BEGIN PROVIDED TEXT
Ancient India
The earliest human remains were found in Jwalapuram, Andhra
Pradesh, South India which shows hominid habitation before and after the Toba
event, which has occurred about 77,000 years ago. These archaeological sites
provide evidence of humans (Homo sapiens) in India 80,000 years ago. It is
unclear what species of humans settled Jwalapuram as no fossil remains have yet
been found, and these evidences present here show oldest humans remain in India
which is dated back around 80,000 years.
Anatomically modern human remains found in South Asia date
from approximately 30,000 years ago. Nearly contemporaneous Mesolithic rock art
sites have been found in many parts of the Indian subcontinent, including at
the Bhimbetka rock shelters in Madhya Pradesh. Around 7000 BCE, the first known
Neolithic settlements appeared on the subcontinent in Mehrgarh and other sites
in western Pakistan. These gradually developed into the Indus Valley
Civilisation, the first urban culture in South Asia; it flourished during
2500–1900 BCE in Pakistan and western India. Centred around cities such as
Mohenjo-daro, Harappa, Dholavira, and Kalibangan, and relying on varied forms
of subsistence, the civilisation engaged robustly in crafts production and
wide-ranging trade.
During the period 2000–500 BCE, in terms of culture, many
regions of the subcontinent transitioned from the Chalcolithic to the Iron Age.
END PROVIDED TEXT
▸ ACTIONS TO TAKE:
**A)** Reproduce the section of the ancient India passage starting at "Ancient India" and ending at "around 80,000 years.".
**B)** Condense the paragraph of the ancient India passage that opens with "Anatomically modern human remains" into a bulleted list that keeps its main facts.
BEGIN RAW DATA
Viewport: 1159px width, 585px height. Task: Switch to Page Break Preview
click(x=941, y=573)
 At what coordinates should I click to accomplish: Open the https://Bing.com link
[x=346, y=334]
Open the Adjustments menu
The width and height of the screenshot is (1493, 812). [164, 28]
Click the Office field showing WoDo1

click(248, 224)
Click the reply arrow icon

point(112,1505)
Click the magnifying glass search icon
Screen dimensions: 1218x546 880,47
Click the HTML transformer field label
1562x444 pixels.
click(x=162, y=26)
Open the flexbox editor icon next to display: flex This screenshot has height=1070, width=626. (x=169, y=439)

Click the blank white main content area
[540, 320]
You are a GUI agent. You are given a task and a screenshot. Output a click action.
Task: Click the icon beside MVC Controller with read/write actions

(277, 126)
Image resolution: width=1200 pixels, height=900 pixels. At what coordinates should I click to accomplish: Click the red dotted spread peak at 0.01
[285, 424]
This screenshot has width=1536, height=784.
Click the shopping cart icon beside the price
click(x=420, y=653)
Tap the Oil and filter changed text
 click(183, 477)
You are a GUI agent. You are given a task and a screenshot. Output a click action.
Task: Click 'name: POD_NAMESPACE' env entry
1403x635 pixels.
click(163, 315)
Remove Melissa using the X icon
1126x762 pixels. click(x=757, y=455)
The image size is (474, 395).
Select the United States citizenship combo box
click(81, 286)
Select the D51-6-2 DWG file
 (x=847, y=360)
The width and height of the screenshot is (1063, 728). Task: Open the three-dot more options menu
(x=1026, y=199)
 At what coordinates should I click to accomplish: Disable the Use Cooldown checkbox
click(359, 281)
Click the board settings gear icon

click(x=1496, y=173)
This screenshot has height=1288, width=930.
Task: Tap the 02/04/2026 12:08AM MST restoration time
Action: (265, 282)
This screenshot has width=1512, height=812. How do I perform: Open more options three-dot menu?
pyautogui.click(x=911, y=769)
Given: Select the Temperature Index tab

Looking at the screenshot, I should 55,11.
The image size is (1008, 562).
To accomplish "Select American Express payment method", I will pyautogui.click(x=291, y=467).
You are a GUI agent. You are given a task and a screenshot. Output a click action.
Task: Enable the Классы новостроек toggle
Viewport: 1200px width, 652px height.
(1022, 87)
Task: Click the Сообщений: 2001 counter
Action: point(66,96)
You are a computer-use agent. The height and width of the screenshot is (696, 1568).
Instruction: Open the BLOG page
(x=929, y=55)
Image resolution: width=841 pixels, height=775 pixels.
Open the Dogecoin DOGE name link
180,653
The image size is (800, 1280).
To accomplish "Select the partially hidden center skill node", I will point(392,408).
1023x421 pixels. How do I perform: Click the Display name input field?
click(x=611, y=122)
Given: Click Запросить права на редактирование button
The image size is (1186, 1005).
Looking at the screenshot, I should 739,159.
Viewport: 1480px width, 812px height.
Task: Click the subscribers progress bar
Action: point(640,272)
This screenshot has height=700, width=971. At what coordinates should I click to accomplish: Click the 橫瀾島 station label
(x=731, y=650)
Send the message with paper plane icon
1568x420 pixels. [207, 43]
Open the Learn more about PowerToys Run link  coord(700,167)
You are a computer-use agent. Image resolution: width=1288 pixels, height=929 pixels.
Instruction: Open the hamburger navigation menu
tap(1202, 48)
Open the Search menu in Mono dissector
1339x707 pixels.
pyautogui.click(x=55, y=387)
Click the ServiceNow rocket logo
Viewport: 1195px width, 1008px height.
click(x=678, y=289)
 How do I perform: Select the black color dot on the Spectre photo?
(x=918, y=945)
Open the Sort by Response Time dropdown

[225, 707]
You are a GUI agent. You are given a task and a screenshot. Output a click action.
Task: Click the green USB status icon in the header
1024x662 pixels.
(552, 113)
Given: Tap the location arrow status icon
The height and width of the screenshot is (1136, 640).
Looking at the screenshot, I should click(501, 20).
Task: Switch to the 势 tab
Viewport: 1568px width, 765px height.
END RAW DATA
▸ ANSWER SECTION:
**A)**
Ancient India
The earliest human remains were found in Jwalapuram, Andhra
Pradesh, South India which shows hominid habitation before and after the Toba
event, which has occurred about 77,000 years ago. These archaeological sites
provide evidence of humans (Homo sapiens) in India 80,000 years ago. It is
unclear what species of humans settled Jwalapuram as no fossil remains have yet
been found, and these evidences present here show oldest humans remain in India
which is dated back around 80,000 years.

**B)**
- Anatomically modern human remains in South Asia date from about 30,000 years ago.
- Mesolithic rock art sites from nearly the same period occur across the Indian subcontinent, including the Bhimbetka rock shelters in Madhya Pradesh.
- Around 7000 BCE, the first known Neolithic settlements on the subcontinent appeared at Mehrgarh and other sites in western Pakistan.
- These settlements gradually developed into the Indus Valley Civilisation, the first urban culture in South Asia, which flourished from 2500 to 1900 BCE in Pakistan and western India.
- Centered on cities such as Mohenjo-daro, Harappa, Dholavira, and Kalibangan, the civilization relied on varied forms of subsistence and engaged heavily in crafts production and wide-ranging trade.